Vol 1, No 4, 19 July 1999

N E W   S E R I E S:
EMU and Central Europe

Rob Smith

A new series in Central Europe Review

The European Union represents the dominating economic force in European commerce. Its latest experiment, Economic and Monetary Union (EMU), for eleven of the fifteen member states, seems destined to become a permanent measure, and its implications go far beyond the introduction of the single currency. EMU will affect the economic policies and commercial practices of countries and companies throughout Europe, not just those nations that participate.

Across Central and Eastern Europe, most nations, with the exception of Russia have either the majority of their trade with the EMU region, are considering membership of the EU and EMU or have pegged their currency to the euro. The implications of the EMU initiative by most of the counties in Western Europe will clearly influence economies, businesses and politics. For those countries interested in joining, there is a chance to learn from the experiences of the first wave participants.

In the first of a series of articles, Rob Smith, of Evergreen euro covers the fundamental issues of what EMU is all about, and as the series develops, it will provide an expanding guide to the commercial and cultural implications for Central and Eastern Europe.

EMU is born

1 January 1999 introduced the single currency, the euro, as an electronic replacement for the national currencies of the eleven participating nations, (Austria, Belgium, Finland, France, Germany, Holland, Ireland, Italy, Luxembourg, Portugal and Spain). Until 31 December 2001, the conversion rates between the ten national currencies (Luxembourg and Belgium share a common currency already), and between those currencies and the euro, are fixed. For transactions completed electronically within any of the eleven member states, either the euro or the national currency can be used for settlement, without prejudice or compulsion.

The conversion rules between national currencies and with the euro are explicit, although, at times, they may appear unduly complex. Across Western Europe, companies are struggling to comply with these rules, as well as adjust their business operations to euro compliance before the end of the three-year, dual currency period. Many are waiting until they have completed their Millennium preparations.

On 1 January 2002, euro notes and coins come into circulation. Each participating member state then has a maximum of six months to phase out their domestic currencies. Some are planning to complete this process in a matter of weeks. Widespread confusion is predicted as members of the public have to come to terms with a new currency as well as the changeover of ATM's and coin operated machinery such as telephones, parking metres and vending machines.

So why bother?

Clearly, three members of the EU are asking precisely this question, as they have elected not to join the first wave of EMU. Denmark, Sweden and the UK have all elected to reserve their right to join as have a number of the Central European states who are currently applying for membership. Greece remains the only member of the EU that wishes to join but hasn't yet had its application approved. (It failed the criteria for 1997, but has reapplied since)

The above question does have some answers, however. The initial advantages of EMU are seen in the commercial sector. By agreeing to a single currency, the member states of EMU eliminate currency conversion costs on internal transactions.

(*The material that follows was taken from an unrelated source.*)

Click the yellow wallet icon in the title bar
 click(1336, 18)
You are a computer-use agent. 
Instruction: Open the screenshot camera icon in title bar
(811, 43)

In many international businesses this can account for up to 5% of profits.

But there are many implications that affect commercial operations beyond currency, computers and electronic transactions.

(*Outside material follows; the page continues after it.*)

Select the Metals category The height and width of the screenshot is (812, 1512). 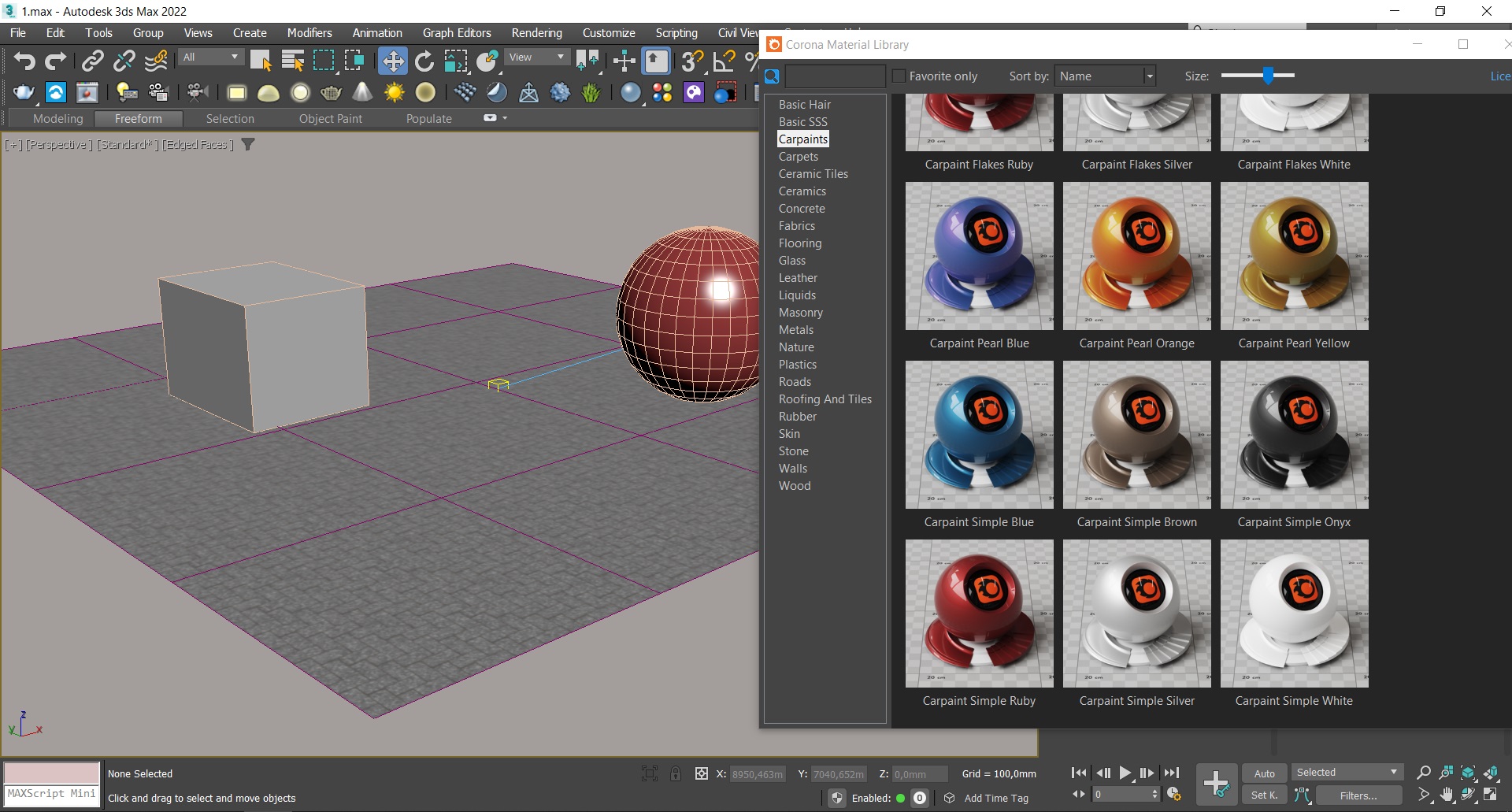(796, 330)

One consequence is the consolidation of the capital markets. A single currency requires a single monetary policy (operated by the new European Central Bank, or ECB) and a single base interest rate. That means the same base interest rate in Ireland as in Italy, with all of the implications this has for economic prosperity and inflation. The ECB sets the interest rate based on the requirements of the EMU zone as a whole. This could mean that the resulting interest rate fits no single nation's requirements, being too high for some and too low for others.

The consolidation of capital creates a much deeper and more liquid source of capital for EMU domestic companies. This is already loosening up a market traditionally held firmly in the grasp of the banking sector.


The whole focus of EMU is on harmonisation of national economies. The first step of combining all of the currencies into a single unit, the euro, is only the initial stage in a whole set of initiatives. For EMU to operate effectively, national governments must learn to manage their economies without the tools of monetary policy. In addition, membership requires compliance with the stability pact, an agreement to meet a series of economic targets, aimed at harmonising national economies.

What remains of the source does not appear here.